Twenty deals were concluded on the spot market in June and a little more than 2.5m pounds of uranium found a new home. TradeTech reports that year to date 19.9m pounds of U3O8 has been sold, which is distinct improvement over the 14.5m pounds for the same period last year.
Prices and transaction sizes tracked steadily lower as the month of June played out, with TradeTech noting sellers were reluctant to commit to higher volumes at currently depressed prices. Over the month, the spot price slipped another US$0.85/lb to the abovementioned US$39.55 as of last Friday.
Last week saw a total of six transactions involving approximately 425,000 pounds on the spot market. Utilities were the main buyers, while producers and traders acted as sellers. TradeTech notes there are still a number of utilities expressing interest, but only at even lower prices. Of last month's US$0.85 decline, US$0.20 of it was booked last week.
There were some signs of life on the term market last month, TradeTech reporting six transactions were concluded involving mid to long-term deliveries. There was also new demand reported, with a utility and a non- utility looking for over 1m pounds for delivery out to 2014. TradeTech notes there are also a number of US and non-US utilities considering term market purchases, with entry expected over the coming months.

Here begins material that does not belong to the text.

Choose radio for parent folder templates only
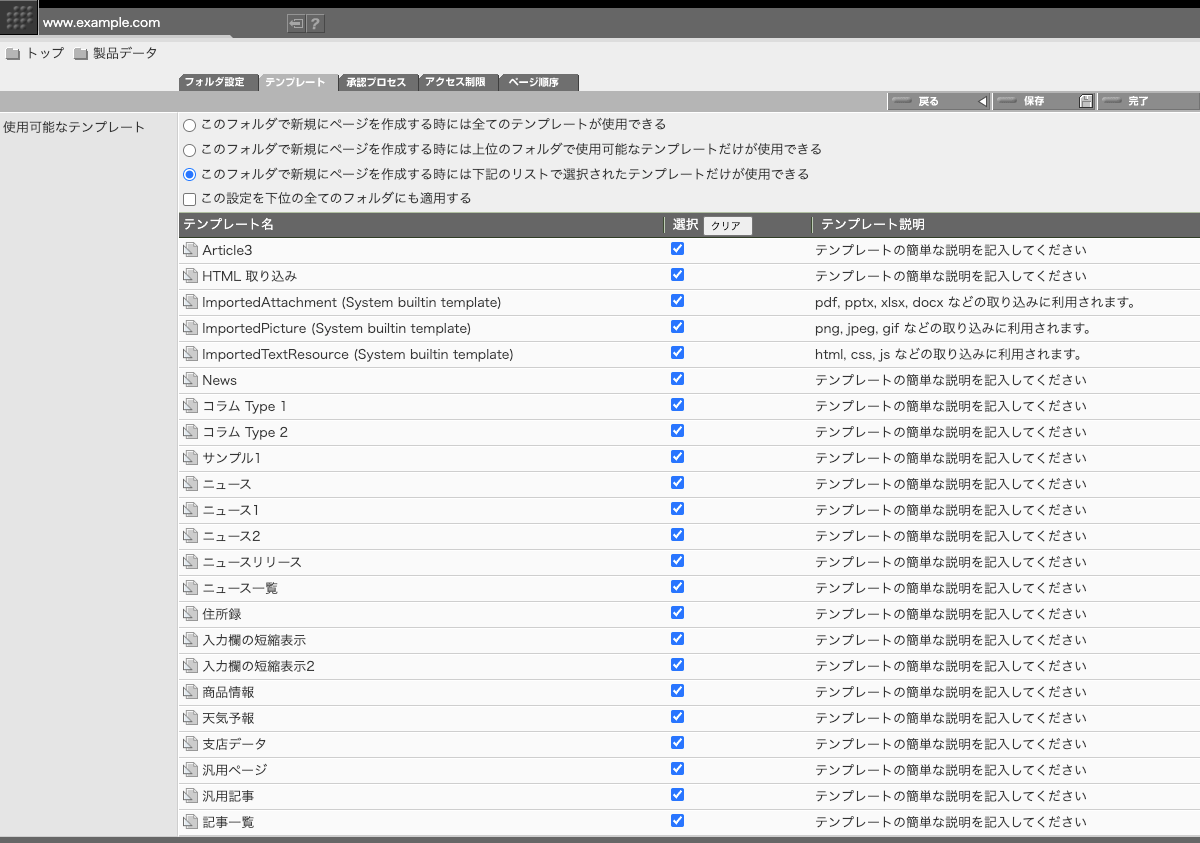The image size is (1200, 843). 189,150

Yet despite the lift in demand, the current state of the spot market is also holding sway over term purchases, with the competition among sellers to stitch up some mid-term business running hot. This saw TradeTech's s Mid-Term U3O8 Price Indicator slip US$1.00 to US$43.00/lb, although the price remained unchanged over the course of last week. The Long-Term Price Indicator held firm at US$57.00/lb, unchanged from last month and last week.
Canadian broker TD Securities adjusted its forecasts last week, to bring them a little closer to current spot, mid-term and long-term price levels. The broker now has US$41.30/lb for its forecast spot price, US$48.00/lb for 2014 and US$55.00/lb for 2015.
The broker's long-term price assumption stays put at US$70/lb, TD continuing to expect that prices will eventually start to trend higher, at least enough so to allow producers to develop new primary sources of supply. The timing of this will be crucial going forward, as uranium miners have continued to suspend new projects over the past couple of years as the uranium price has declined.
TD Securities points out Cameco's Kintyre project is an excellent case in point. The company has confirmed the project needs a price of US$67/lb just to keep the doors open and product shipping.